■ Source document
______________________________

Pak arrests six suspects over terror attacks in Lahore, NWFP

Written By DNA Web Team | Updated:

Pakistani authorities have arrested at least six suspects, including four who were receiving treatment for gunshot wounds in a hospital from Karachi.

Pakistani authorities have arrested at least six suspects, including four who were receiving treatment for gunshot wounds in a hospital, from this southern port city in connection with the recent spate of terror attacks in Lahore and Peshawar.

Two militants belonging to the Amjad Farooqi group, a faction of Tehrik-e-Taliban Pakistan which has close links with al-Qaeda, were arrested from a house near the super highway in the city, police sources said.

They said a large number of explosives and weapons were recovered yesterday from the house, where the two militants were holed up.

Acting on information received from the two arrested militants, intelligence and security agencies later took into custody four suspects from the private hospital in the Gulshan-e-Iqbal area of Karachi last night in wounded condition, the sources said.

"The agencies raided the hospital on information they extracted from two militants earlier arrested from a house near the super highway," they said.

The agencies raided the private hospital and arrested the four men who were receiving treatment for gunshot wounds and shifted them to an unknown location for interrogation, the sources said.  "The agencies suspect all six were involved in  the recent spate of terrorist attacks in Lahore and Peshawar and might have come to Karachi to hide and recover from injuries," the sources said, adding the authorities expected to make more arrests in next few days.

______________________________

■ Given data
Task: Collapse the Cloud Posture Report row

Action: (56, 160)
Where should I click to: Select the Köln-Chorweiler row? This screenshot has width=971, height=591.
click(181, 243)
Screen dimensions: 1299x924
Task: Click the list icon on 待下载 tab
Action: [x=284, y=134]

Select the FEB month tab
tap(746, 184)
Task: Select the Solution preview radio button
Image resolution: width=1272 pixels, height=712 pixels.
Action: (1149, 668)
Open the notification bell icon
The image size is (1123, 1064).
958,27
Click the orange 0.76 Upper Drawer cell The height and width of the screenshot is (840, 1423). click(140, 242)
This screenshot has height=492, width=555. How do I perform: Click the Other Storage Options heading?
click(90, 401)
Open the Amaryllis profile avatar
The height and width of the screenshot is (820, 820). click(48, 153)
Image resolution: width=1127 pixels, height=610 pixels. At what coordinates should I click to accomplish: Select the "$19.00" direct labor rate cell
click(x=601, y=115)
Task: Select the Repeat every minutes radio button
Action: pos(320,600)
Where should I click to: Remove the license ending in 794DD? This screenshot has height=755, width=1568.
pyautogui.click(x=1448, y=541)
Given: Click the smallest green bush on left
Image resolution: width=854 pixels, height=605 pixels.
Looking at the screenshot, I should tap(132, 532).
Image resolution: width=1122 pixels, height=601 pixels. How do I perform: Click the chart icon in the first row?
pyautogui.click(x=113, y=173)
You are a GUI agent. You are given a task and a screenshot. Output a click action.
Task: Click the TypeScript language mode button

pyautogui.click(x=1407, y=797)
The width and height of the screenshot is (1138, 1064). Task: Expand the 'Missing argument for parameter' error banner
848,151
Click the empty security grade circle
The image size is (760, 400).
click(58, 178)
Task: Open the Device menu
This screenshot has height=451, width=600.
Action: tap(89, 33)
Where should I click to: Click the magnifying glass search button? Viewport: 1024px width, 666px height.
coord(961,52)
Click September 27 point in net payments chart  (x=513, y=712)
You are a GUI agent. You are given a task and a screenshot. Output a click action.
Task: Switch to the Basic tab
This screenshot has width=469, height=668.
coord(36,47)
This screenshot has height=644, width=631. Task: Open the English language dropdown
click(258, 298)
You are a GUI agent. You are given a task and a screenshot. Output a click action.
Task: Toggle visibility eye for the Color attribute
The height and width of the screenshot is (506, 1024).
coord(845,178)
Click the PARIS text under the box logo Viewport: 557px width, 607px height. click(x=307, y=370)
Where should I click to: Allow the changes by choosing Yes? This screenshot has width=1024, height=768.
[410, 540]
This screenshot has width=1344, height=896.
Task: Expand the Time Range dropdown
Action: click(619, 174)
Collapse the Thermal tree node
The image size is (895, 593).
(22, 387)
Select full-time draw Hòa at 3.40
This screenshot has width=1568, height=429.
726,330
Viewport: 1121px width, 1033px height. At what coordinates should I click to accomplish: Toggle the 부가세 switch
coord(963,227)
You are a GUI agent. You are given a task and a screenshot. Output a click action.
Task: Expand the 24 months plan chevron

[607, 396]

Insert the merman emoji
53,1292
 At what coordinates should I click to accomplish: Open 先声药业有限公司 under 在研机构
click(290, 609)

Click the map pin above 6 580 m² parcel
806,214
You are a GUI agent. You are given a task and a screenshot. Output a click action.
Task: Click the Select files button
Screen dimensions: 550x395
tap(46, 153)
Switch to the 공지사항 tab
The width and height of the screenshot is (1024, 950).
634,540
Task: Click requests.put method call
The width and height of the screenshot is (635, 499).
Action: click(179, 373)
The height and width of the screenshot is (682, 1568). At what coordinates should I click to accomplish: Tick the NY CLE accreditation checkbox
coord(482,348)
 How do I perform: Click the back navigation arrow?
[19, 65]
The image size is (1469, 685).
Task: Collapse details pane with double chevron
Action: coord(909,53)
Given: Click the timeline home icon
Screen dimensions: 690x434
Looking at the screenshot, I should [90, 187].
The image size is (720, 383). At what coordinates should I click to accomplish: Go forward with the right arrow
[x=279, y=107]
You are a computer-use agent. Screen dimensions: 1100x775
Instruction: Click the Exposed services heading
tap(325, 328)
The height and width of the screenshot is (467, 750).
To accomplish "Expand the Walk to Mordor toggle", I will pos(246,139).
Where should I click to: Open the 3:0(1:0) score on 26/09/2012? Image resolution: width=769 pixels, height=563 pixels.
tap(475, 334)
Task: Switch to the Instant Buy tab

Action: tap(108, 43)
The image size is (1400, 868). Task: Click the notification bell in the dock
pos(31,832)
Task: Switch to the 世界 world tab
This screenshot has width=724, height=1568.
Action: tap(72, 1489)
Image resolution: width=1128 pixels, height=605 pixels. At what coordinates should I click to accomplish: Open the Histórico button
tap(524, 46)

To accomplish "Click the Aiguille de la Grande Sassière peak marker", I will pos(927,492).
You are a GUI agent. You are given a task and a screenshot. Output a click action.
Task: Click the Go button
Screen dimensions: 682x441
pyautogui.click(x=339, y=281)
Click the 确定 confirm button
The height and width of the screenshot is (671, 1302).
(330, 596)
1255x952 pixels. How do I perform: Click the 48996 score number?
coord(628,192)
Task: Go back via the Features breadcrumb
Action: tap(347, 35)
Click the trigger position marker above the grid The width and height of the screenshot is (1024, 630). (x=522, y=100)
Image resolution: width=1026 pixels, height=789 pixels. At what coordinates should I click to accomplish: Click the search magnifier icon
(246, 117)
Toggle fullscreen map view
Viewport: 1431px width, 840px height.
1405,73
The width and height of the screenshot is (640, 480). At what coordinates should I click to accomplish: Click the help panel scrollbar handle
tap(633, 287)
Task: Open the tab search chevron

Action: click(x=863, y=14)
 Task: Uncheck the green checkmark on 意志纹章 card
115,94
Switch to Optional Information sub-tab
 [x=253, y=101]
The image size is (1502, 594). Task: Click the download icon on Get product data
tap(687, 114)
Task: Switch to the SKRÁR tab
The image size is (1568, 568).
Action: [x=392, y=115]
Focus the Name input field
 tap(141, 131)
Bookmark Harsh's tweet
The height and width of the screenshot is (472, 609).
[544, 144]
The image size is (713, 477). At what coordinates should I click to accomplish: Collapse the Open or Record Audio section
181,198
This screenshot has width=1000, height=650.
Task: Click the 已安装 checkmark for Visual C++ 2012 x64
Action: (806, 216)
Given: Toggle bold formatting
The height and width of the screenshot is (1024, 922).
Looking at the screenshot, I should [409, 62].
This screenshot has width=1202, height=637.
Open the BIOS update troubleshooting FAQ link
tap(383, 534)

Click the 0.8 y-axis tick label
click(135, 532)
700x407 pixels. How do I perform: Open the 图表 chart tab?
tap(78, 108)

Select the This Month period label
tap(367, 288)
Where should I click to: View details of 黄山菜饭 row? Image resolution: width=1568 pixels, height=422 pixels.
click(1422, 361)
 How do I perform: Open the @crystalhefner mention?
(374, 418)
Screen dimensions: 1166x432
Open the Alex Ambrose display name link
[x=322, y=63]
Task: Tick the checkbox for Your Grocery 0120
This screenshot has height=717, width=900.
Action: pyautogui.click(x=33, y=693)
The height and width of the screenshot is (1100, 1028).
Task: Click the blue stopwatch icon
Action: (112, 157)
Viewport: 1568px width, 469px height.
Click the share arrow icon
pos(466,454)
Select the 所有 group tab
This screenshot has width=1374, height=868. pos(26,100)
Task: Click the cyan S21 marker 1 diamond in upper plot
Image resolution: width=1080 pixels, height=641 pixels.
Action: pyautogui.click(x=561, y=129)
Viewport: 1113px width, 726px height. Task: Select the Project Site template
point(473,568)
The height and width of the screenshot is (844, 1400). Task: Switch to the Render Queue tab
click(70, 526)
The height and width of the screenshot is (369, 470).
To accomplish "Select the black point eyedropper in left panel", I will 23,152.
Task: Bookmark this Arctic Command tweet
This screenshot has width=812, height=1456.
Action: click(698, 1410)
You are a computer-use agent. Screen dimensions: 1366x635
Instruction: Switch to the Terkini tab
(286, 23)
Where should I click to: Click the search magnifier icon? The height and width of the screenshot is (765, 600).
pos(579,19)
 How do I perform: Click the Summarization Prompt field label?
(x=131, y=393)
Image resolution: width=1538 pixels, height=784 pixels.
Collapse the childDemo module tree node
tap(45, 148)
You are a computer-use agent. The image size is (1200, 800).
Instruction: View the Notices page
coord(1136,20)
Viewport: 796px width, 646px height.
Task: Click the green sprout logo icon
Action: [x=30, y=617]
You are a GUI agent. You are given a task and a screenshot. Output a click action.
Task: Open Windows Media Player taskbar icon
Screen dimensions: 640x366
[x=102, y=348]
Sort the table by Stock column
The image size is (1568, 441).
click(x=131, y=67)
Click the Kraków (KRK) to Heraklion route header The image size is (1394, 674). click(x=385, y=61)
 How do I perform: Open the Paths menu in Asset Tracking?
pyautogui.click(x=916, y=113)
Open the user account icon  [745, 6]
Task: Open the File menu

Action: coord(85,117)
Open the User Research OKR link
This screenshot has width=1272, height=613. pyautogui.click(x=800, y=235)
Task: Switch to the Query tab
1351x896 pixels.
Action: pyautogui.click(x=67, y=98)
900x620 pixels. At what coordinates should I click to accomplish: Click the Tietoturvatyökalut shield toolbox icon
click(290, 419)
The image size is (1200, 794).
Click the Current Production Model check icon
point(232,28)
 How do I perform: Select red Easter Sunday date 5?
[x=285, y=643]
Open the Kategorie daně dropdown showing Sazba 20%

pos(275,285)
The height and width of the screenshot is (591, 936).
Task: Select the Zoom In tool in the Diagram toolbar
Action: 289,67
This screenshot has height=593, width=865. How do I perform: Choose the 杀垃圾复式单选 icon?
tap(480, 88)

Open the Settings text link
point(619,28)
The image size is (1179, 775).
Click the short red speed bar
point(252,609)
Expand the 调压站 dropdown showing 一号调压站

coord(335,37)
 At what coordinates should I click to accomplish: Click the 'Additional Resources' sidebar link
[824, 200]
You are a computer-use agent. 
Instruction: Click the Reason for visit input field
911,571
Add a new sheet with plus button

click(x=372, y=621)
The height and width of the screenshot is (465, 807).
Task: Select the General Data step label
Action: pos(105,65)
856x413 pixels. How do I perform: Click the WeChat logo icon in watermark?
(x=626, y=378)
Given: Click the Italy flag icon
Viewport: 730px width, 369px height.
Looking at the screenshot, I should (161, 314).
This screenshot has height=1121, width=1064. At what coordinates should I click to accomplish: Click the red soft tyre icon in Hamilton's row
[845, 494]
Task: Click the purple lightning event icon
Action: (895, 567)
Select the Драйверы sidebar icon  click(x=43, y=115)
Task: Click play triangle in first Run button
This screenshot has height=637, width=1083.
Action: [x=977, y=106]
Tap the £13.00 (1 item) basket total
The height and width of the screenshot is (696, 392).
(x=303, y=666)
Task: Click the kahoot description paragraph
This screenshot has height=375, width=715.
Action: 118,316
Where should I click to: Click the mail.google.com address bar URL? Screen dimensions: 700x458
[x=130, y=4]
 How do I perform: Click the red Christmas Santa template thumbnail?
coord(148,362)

______________________________

■ Activity 1
In the article on the Karachi arrests, where was the private hospital from which the four wounded suspects were taken?
■ Activity 2
In the article on the Karachi arrests, rewrite the paragraph beginning "The agencies raided the private hospital" as a short list of its main facts.
The rows aren't needed for these tasks.

■ Written solution 1
In the Gulshan-e-Iqbal area of Karachi.

■ Written solution 2
- The agencies raided the private hospital and arrested four men being treated for gunshot wounds.
- The four were moved to an unknown location for interrogation.
- The agencies suspect all six were involved in the recent terrorist attacks in Lahore and Peshawar.
- The suspects may have come to Karachi to hide and recover from their injuries.
- Authorities expected more arrests in the next few days.